## Other features

As mentioned before, the POS tags are not usually enough to provide our algorithm with the necessary information to make accurate inferences. Luckyly for us, we can provide our algorithm with many more features

In [None]:
from vuelax.tokenisation import index_emoji_tokenize
import pandas as pd
import csv

Starting from our already labelled dataset (remember I have a file called `data/to_label.csv`).
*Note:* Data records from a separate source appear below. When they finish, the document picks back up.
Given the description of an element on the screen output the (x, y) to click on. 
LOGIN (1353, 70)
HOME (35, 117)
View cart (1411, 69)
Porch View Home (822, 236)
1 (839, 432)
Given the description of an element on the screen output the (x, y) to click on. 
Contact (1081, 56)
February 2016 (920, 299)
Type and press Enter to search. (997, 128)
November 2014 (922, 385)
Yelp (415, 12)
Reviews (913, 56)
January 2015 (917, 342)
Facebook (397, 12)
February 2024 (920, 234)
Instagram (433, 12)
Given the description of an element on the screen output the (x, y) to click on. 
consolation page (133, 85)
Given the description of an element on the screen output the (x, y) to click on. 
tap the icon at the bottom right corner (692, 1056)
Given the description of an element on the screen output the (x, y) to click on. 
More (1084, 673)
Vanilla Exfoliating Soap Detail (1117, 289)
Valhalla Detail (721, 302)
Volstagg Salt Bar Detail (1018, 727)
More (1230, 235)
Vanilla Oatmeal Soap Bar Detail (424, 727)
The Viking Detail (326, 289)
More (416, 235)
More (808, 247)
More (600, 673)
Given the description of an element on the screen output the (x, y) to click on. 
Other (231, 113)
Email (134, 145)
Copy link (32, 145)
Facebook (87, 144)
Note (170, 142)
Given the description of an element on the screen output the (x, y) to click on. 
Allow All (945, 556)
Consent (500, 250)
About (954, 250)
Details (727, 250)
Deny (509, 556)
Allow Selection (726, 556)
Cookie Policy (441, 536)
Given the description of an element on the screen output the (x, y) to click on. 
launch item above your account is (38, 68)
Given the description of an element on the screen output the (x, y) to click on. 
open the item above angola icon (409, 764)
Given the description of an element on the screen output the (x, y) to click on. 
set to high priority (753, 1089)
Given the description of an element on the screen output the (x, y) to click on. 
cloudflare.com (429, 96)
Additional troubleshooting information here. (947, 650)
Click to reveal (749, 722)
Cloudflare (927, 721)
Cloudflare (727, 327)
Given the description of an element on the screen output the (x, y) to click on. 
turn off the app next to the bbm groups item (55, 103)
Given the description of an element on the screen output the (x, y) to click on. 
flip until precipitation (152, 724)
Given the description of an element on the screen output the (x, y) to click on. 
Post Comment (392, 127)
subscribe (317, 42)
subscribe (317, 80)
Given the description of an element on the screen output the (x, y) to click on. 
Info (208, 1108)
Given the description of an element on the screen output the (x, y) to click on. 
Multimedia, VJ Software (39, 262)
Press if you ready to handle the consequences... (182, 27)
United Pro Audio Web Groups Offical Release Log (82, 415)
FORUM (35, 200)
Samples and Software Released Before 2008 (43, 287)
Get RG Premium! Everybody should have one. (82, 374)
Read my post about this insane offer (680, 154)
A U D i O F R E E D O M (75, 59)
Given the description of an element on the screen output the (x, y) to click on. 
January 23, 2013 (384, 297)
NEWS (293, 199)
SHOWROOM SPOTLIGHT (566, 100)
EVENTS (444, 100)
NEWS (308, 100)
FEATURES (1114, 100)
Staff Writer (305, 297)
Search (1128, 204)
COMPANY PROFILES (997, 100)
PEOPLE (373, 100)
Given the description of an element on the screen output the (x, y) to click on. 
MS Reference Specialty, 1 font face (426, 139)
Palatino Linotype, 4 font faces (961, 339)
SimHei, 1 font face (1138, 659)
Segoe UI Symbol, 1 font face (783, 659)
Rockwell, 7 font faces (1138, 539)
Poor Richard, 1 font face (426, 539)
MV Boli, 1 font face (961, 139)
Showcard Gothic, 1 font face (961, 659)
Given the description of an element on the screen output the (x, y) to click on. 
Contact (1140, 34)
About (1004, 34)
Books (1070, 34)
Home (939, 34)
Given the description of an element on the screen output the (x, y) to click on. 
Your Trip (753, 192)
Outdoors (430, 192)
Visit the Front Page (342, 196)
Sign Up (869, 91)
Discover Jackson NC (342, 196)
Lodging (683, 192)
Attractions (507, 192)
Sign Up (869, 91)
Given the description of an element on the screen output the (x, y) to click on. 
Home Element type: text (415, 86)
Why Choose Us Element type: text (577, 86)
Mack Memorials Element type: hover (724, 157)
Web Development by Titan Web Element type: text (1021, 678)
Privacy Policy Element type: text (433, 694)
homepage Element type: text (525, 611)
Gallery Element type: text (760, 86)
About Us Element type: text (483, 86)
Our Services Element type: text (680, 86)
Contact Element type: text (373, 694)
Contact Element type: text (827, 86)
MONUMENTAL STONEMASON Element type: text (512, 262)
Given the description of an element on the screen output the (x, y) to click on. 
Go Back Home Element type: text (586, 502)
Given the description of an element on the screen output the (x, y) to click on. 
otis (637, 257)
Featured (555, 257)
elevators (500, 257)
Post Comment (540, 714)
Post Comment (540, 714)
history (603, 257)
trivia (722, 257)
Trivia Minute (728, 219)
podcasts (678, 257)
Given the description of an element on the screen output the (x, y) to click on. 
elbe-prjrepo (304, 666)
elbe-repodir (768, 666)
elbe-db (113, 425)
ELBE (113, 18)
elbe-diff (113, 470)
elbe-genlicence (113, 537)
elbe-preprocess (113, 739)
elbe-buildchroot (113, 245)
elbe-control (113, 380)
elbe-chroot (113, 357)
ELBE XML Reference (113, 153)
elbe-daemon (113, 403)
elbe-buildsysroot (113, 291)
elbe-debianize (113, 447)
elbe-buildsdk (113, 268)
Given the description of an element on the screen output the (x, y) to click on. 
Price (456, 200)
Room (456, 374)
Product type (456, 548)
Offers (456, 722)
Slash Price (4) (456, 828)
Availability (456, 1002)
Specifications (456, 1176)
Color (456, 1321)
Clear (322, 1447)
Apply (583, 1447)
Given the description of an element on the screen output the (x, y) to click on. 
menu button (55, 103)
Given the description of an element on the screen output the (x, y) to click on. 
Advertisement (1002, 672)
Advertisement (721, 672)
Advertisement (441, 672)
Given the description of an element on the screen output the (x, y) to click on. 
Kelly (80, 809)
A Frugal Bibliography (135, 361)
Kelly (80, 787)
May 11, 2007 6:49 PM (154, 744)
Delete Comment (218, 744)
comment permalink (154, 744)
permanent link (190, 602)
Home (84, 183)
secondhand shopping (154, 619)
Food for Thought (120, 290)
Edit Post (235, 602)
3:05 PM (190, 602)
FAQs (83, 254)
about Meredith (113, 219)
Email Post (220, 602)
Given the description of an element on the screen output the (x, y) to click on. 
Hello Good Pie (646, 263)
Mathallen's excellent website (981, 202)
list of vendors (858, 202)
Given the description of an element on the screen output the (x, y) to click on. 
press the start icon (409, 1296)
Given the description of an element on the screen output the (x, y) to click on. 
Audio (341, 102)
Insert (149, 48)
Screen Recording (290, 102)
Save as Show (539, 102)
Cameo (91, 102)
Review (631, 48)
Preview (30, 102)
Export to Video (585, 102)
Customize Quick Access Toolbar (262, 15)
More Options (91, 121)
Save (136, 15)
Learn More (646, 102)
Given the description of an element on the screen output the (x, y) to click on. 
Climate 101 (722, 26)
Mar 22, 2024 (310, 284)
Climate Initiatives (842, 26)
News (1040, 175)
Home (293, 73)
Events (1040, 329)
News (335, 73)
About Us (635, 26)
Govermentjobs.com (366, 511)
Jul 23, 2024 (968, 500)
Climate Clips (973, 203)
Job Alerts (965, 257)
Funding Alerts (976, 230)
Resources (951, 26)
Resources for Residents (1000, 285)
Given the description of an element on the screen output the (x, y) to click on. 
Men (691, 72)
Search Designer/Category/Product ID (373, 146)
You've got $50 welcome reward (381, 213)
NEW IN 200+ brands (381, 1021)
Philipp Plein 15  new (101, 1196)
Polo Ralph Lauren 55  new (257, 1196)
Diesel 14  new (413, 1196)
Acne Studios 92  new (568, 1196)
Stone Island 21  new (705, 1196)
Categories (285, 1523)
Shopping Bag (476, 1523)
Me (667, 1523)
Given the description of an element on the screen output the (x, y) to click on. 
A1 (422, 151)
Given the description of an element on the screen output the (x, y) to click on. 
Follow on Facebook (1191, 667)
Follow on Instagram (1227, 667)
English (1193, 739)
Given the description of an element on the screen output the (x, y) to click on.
The following are just a few helper functions to read and augment our dataset:

In [None]:
labelled_data = pd.read_csv("data/to_label-done.csv")
labelled_data.head()

In [None]:
# Little helper to read from our labelled dataset
def read_whole_offers(dataset):
    current_offer = 0
    rows = []
    for _, row in dataset.iterrows():
        if row['offer_id'] != current_offer:
            yield rows
            current_offer = row['offer_id']
            rows = []
        rows.append(list(row.values))
    yield rows
            
offers = read_whole_offers(labelled_data)
for _ in range(3):
    offer_ids, tokens, positions, pos_tags, labels = zip(*next(offers))
    print(offer_ids)
    print(tokens)
    print(positions)
    print(pos_tags)
    print(labels)
    print()

## Building our training set  

The features I decided to augment the data with are the following:  

 - Lengths of each individual tokens
 - Length of the whole offer (counted in tokens)
 - The POS tag of the token to the left
 - The POS tag of the token to the right
 - Whether the token is uppercase or not


In [None]:
def generate_more_features(tokens, pos_tags):
    lengths =  [len(l) for l in tokens]
    n_tokens =  [len(tokens) for l in tokens]
    augmented = ['<p>'] + list(pos_tags) + ['</p>']
    uppercase = [all([l.isupper() for l in token]) for token in tokens]
    return lengths, n_tokens, augmented[:len(tokens)], augmented[2:], uppercase

In [None]:
offers = read_whole_offers(labelled_data)

extended_headers = [
    "offer_id", 
    "token", 
    "position", 
    "pos_tag", 
    "pos_left", 
    "pos_right", 
    "token_length", 
    "token_count",
    "uppercase",
    "label"
]

with open("data/features-labels.csv", "w") as w:
    writer = csv.writer(w)
    writer.writerow(extended_headers)
    for offer in offers:
        offer_ids, tokens, positions, pos_tags, labels = zip(*offer)
        lenghts, n_tokens, lefts, rights, uppercase = generate_more_features(tokens, pos_tags)
        data = zip(offer_ids, tokens, positions, pos_tags, lefts, rights, lenghts, n_tokens, uppercase, labels)
        for row in data:
            writer.writerow(row)

Then in the file `data/features-labels.csv` our dataset will be ready to use to train our algorithm.